In 1977, NASA launched its Voyager program. On board the spacecraft was a golden phonograph, the Voyager Golden Records. The phonograph – containing images and sounds found on earth, as well as recordings of greetings in fifty-five languages and a one hour long recording of the brainwaves of An Druyan – was intended as an interstellar message to any extra-terrestrial or far-future human civilization, documenting life and human existence on earth.

golden records (bable) invites an ensemble of 8 musicians into an imitation game, in which cycles of translations, mutations and interpretations of the original sound material found on the Voyager phonograph unfold a choreography of voices that shift through various gradings of inter-and independence of the musicians’ respective vocabularies aswell as their varying relationships to the score.

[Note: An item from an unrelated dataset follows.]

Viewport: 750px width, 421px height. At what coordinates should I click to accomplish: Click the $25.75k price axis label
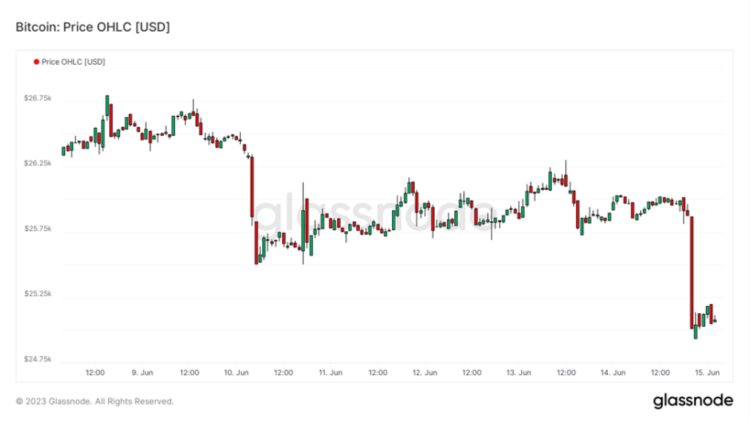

The notion of language as both a devisive as well as connecting modulator, finds its analogy in the Tower of Babel narrative.  Now the whole world had one language and a common speech. They said to each other, “Come, let’s make bricks and bake them thoroughly.” They used brick instead of stone, and tar for mortar. Then they said, “Come, let us build ourselves a city, with a tower that reaches to the heavens, so that we may make a name for ourselves”

Come, let us go down and confuse their language so they will not understand each other.

‘Earlier I had asked Carl if those putative extraterrestrials of a billion years from now could conceivably interpret the brain waves of a meditator. Who knows? A billion years is a long, long time, was his reply. On the chance that it might be possible why don't we give it a try?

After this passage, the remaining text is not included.